A terrible script and the disastrous casting of comic actor Gad Elmaleh in the main role are the most grating weaknesses of “Le Capital”. Tottering between thriller and social indictment, the film manages neither to grip with sophisticated, true-to-life feints from the convoluted world of financial speculation, nor to conjure the moral indignation in the face of blind, mechanical greed that subtends the global financial mafia, which is its ultimate goal. France has a very extensive history of cinema of social protest, which usually showcases the downtrodden, outcast victims chewed and spat out by the system on whose acme Marc Tourneuil clambers. Here the filmmakers assume the rarer vantage point of the capital votary, trying and failing to shed light on the psychological motivations of pathological money-addicts. The closest the audience gets to the force driving the protagonist’s ascent is trite aphorisms along the lines ‘The richer one is, the more respected’, or ’Money serves you if you treat it nicely’. And that’s as deep as it gets.

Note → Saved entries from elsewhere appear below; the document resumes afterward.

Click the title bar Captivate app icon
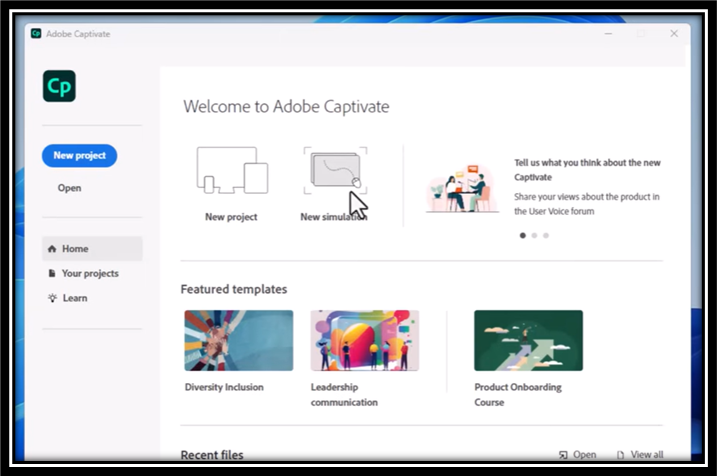 36,34
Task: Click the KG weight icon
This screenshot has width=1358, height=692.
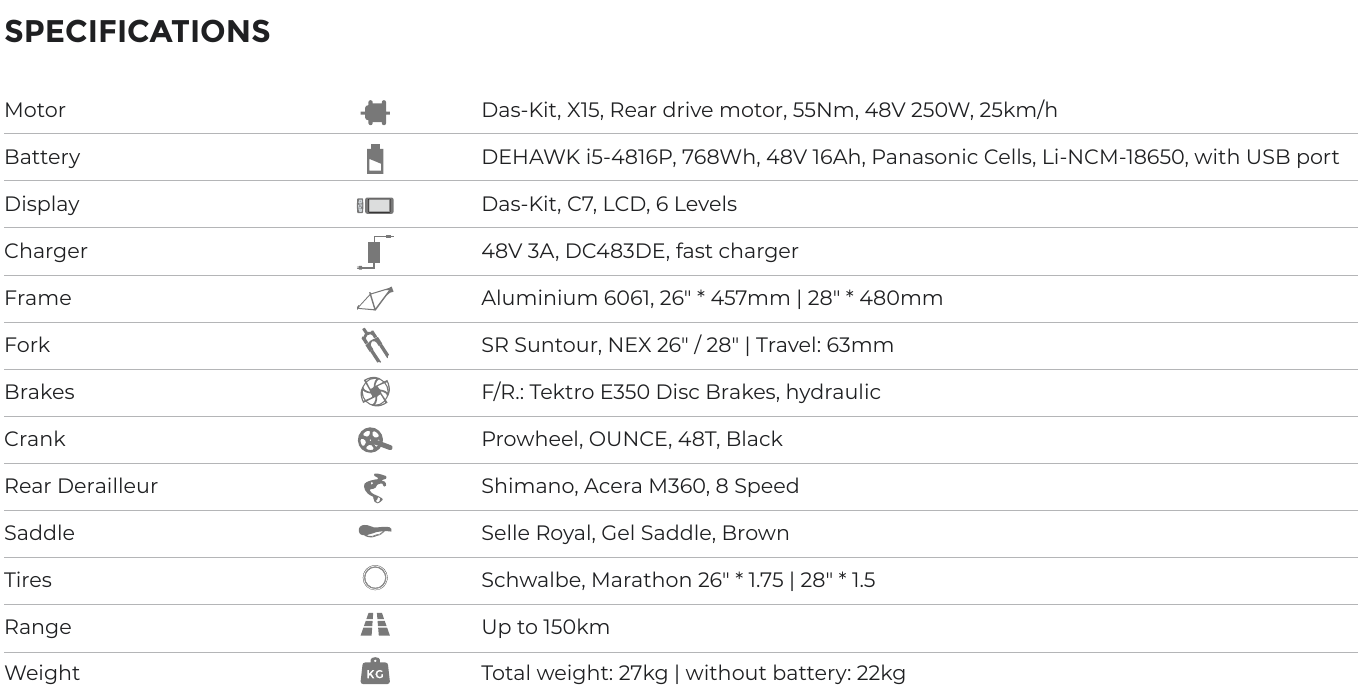Action: [x=375, y=672]
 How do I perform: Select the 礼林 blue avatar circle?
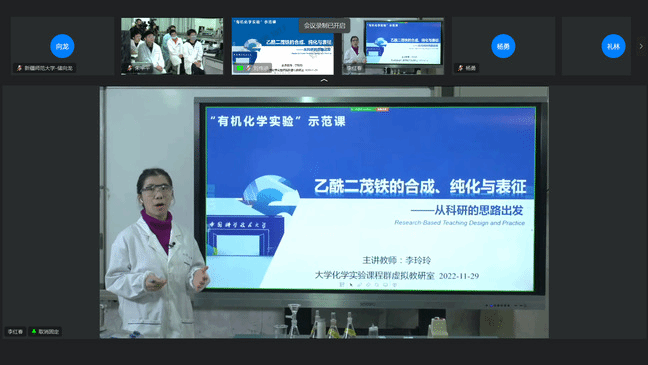tap(613, 46)
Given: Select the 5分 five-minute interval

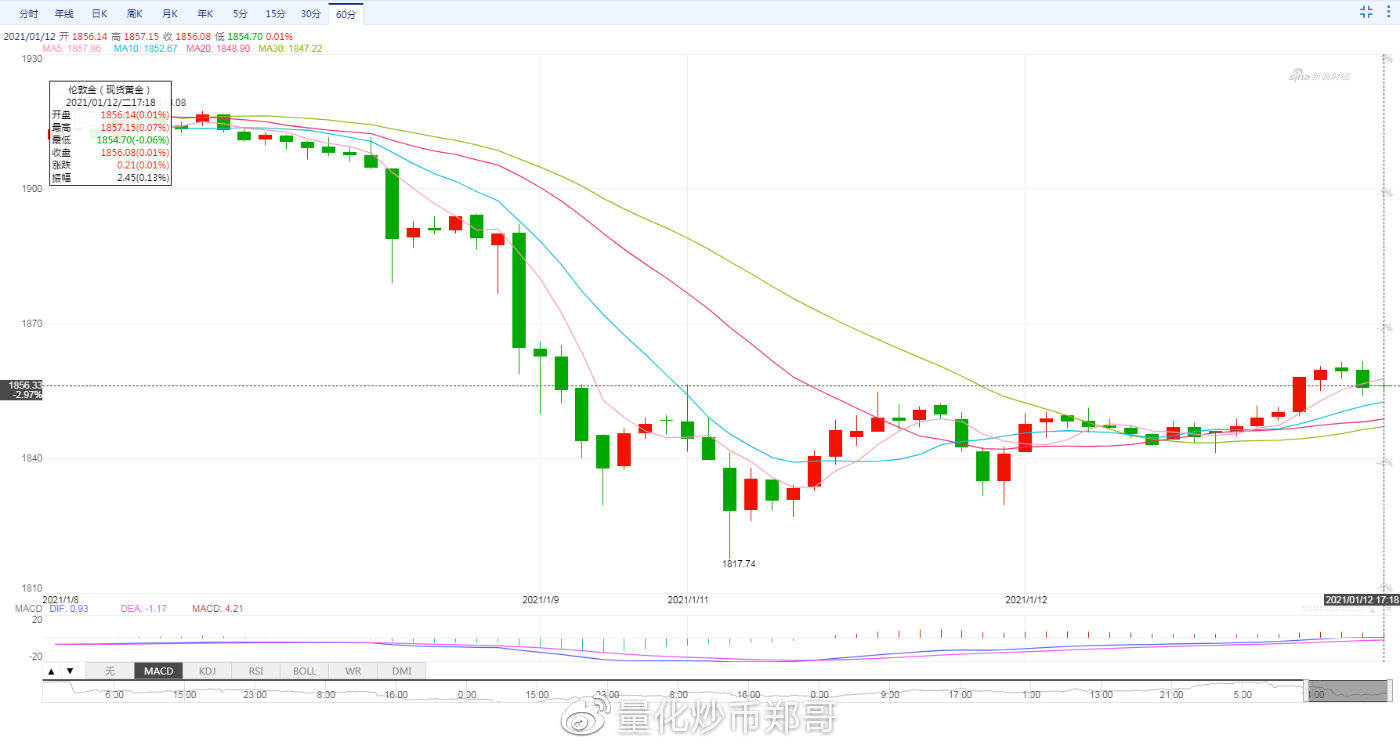Looking at the screenshot, I should (240, 14).
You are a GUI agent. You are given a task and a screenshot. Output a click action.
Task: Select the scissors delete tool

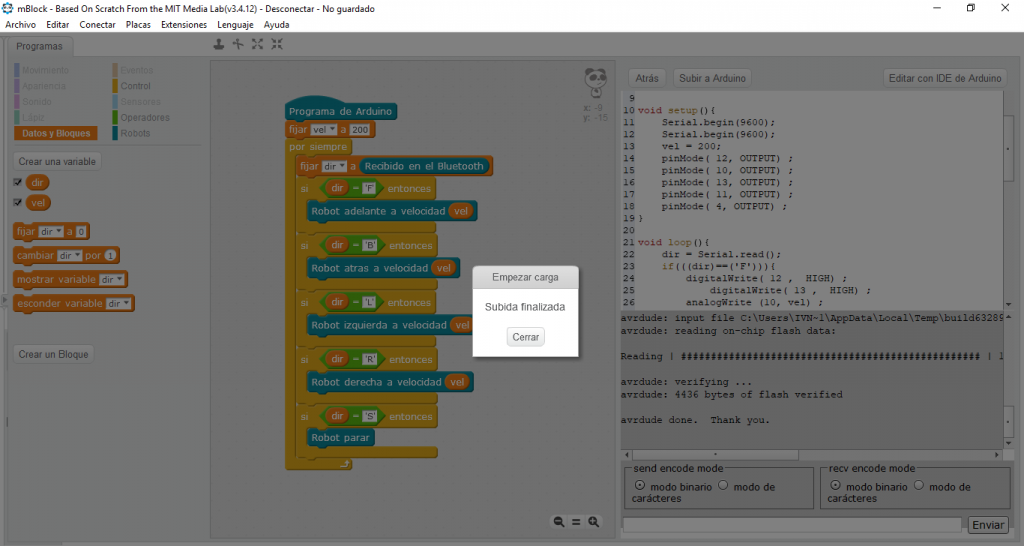tap(238, 44)
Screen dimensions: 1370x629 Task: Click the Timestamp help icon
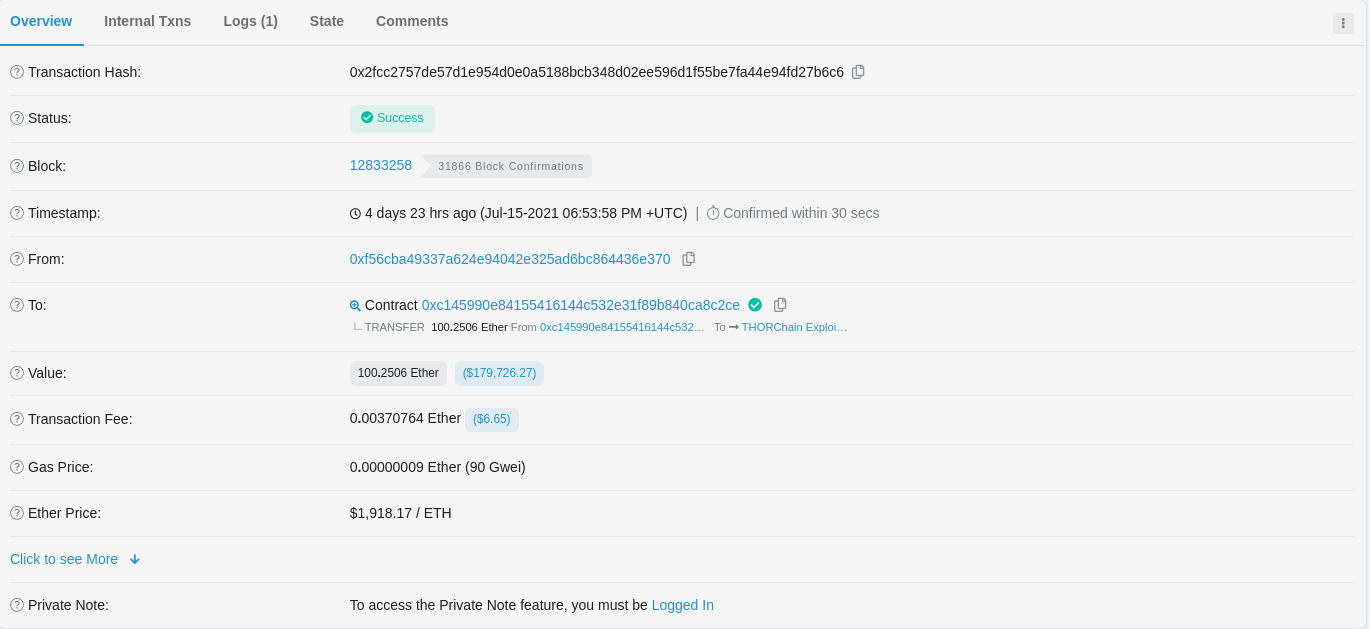click(x=17, y=213)
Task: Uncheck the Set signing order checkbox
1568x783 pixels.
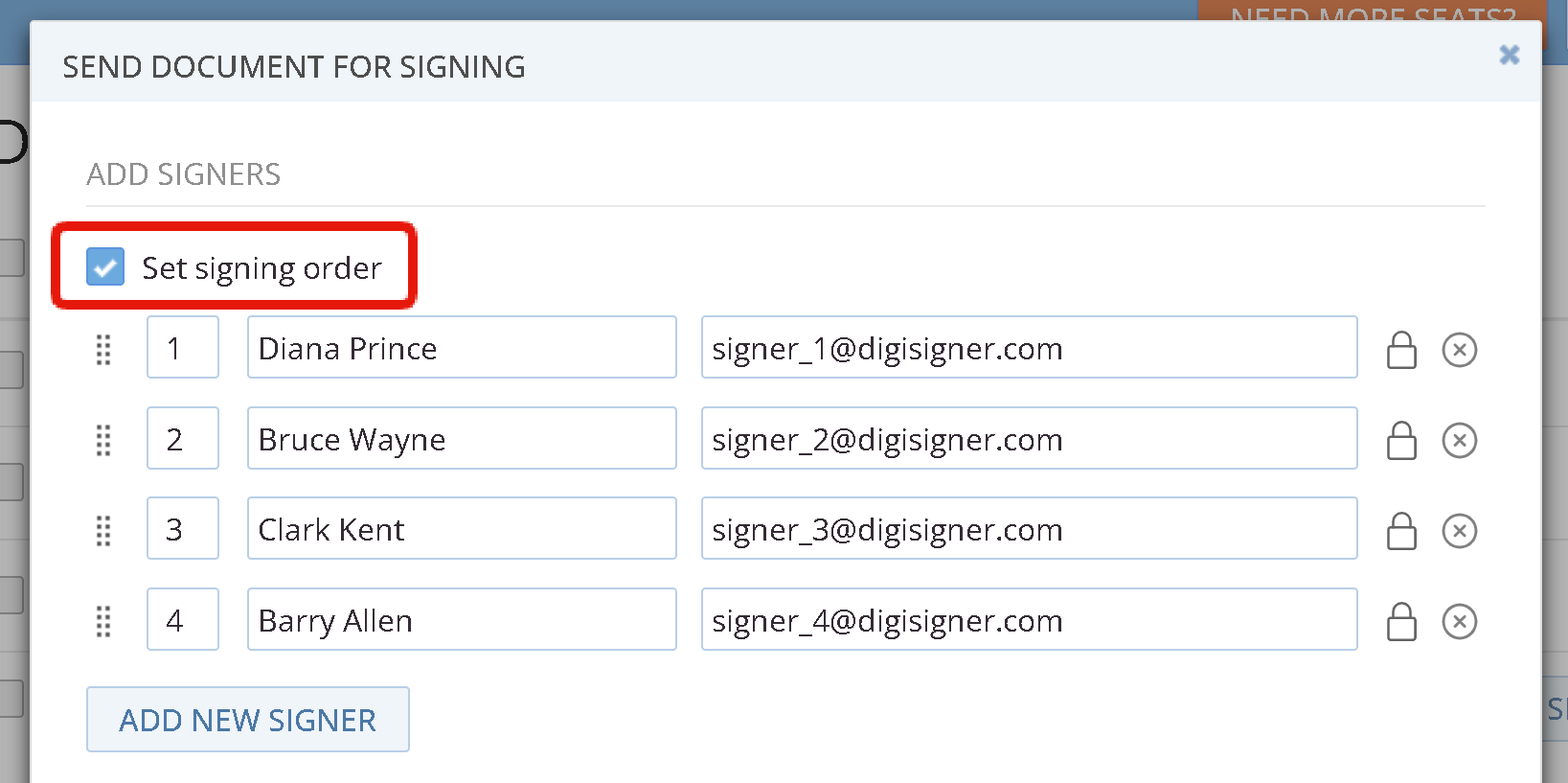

Elmaleh’s casting, whether hustled by producers or a bona fide directorial choice, leaves audiences cloyed with the actor’s comedy gigs and stand-up appearances with a ruthless, scheming banker incarnation bound to ring false. While undoubtedly a gifted albeit one-trick comedian, Elmaleh is unable to shed the underdog, nice-guy aura inherited from his previous work. Traits that are perhaps meant to convey ambivalence or contradiction come across as superficial banalities. The imaginary interstices that occasionally hint at a Tourneuil envisioning an alternative course of action, while intended to illustrate the possibility of a moral dilemma or rebellion against the conformity that capital demands of its servants, instead resemble laughable film-school exercises.
Did Costa Gavras aim for meta-ridicule in the scenes of Tourneuil’s pitiful attempts at inculcating American English to his son (I felt embarrassed for the actor rather than disdainful of the character – if that was the intention) or drooling like a horny but puppy-eyed teenager after model-cum-very-expensive-prostitute Nassim (pitifully played by Ethiopian model Liya Kebede, whose purported sensuality is so blatantly forced that we are left to wonder if Kebede was picked after flunking an amateur acting workshop)? Indeed, the film is brutally ungrateful, borderline misogynistic, towards its female characters – even fine actresses like the habitually excellent Natacha Régnier, playing Marc’s dutiful wife Diane, and the less well-known Céline Sallette in the role of a minor nemesis have a very hard time countering the overwhelming clichés that make up their characters. The dialogue between Marc and his wife Diane never go beyond platitudes of the type:
Him: “Honey, I made so much money”
Her: “We don’t need so much money to be happy”
Attempting an ironic, ambiguous ending, the film closes where it began – with Tourneuil reappointed to his job this time for real, having gained control of the bank and earned the admiration of the banking clique, his marriage in limbo. The audience, for its part, is none the richer.